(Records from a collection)
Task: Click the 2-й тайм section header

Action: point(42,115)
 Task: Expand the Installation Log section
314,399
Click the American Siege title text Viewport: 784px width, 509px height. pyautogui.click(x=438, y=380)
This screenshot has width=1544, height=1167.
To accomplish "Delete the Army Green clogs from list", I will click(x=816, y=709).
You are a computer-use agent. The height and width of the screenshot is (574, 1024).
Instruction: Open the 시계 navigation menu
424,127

▶ [Instructions to follow]: The records above are to be printed in full, exactly as they appear.

▶ [Solved exercise]:
Task: Click the 2-й тайм section header

Action: point(42,115)
 Task: Expand the Installation Log section
314,399
Click the American Siege title text Viewport: 784px width, 509px height. pyautogui.click(x=438, y=380)
This screenshot has width=1544, height=1167.
To accomplish "Delete the Army Green clogs from list", I will click(x=816, y=709).
You are a computer-use agent. The height and width of the screenshot is (574, 1024).
Instruction: Open the 시계 navigation menu
424,127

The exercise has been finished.